• **Assignment**
Retype the full text on inborn errors of metabolism that cause cardiomyopathy, word for word.

Inborn Errors of Metabolism That Cause Cardiomyopathy.
| Disorders of Amino Acid and Organic Acid Metabolism |
|
| Disorders of Fatty Acid Metabolism |
| Carnitine Transport Defects |
|
| Fatty Acid Oxidation Defects |
|
| Disorders of Glycogen Metabolism |
|
| Disorder of Glycoprotein Metabolism |
|
| Lysosomal Storage Disorders |
| Disorders of Mucopolysaccharide (Glycosaminoglycan) Metabolism |
|
| Disorder of Glycogen Metabolism |
|
| Disorders of Glycosphingolipid Metabolism |
| Disorders of Combined Ganglioside, Mucopolysaccharide, and Oligosaccharide Metabolism |
|
| Mitochondrial Disorders |
|
| Peroxisomal Disorder |
|
Reported in adults only
Fatty acid oxidation defects, most commonly VLCAD and LCHAD deficiencies, and oxidative phosphorylation defects each accounted for approximately 25% of IEM in the retrospective arm of the PCMR. Within the dilated cardiomyopathy group, oxidative phosphorylation defects and systemic carnitine deficiency were the most common causes, accounting for 40% of cases each. The mitochondrial syndromes MERFF (myoclonic epilepsy with ragged red fibers), MELAS (mitochondrial encephalomyopathy with lactic acidosis and stroke-like episodes), and Kearns-Sayre syndrome affect the synthesis of multiple mitochondrial proteins and respiratory chain complexes, but single gene defects in respiratory chain proteins also may cause cardiomyopathy.

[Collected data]
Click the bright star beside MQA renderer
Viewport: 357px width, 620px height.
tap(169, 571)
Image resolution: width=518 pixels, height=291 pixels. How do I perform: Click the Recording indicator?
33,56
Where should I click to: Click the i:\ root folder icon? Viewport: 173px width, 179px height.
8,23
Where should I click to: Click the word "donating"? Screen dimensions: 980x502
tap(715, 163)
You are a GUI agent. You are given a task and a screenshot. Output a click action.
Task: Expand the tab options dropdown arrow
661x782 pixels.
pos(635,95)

• **Exercise response**
Inborn Errors of Metabolism That Cause Cardiomyopathy.
| Disorders of Amino Acid and Organic Acid Metabolism |
|
| Disorders of Fatty Acid Metabolism |
| Carnitine Transport Defects |
|
| Fatty Acid Oxidation Defects |
|
| Disorders of Glycogen Metabolism |
|
| Disorder of Glycoprotein Metabolism |
|
| Lysosomal Storage Disorders |
| Disorders of Mucopolysaccharide (Glycosaminoglycan) Metabolism |
|
| Disorder of Glycogen Metabolism |
|
| Disorders of Glycosphingolipid Metabolism |
| Disorders of Combined Ganglioside, Mucopolysaccharide, and Oligosaccharide Metabolism |
|
| Mitochondrial Disorders |
|
| Peroxisomal Disorder |
|
Reported in adults only
Fatty acid oxidation defects, most commonly VLCAD and LCHAD deficiencies, and oxidative phosphorylation defects each accounted for approximately 25% of IEM in the retrospective arm of the PCMR. Within the dilated cardiomyopathy group, oxidative phosphorylation defects and systemic carnitine deficiency were the most common causes, accounting for 40% of cases each. The mitochondrial syndromes MERFF (myoclonic epilepsy with ragged red fibers), MELAS (mitochondrial encephalomyopathy with lactic acidosis and stroke-like episodes), and Kearns-Sayre syndrome affect the synthesis of multiple mitochondrial proteins and respiratory chain complexes, but single gene defects in respiratory chain proteins also may cause cardiomyopathy.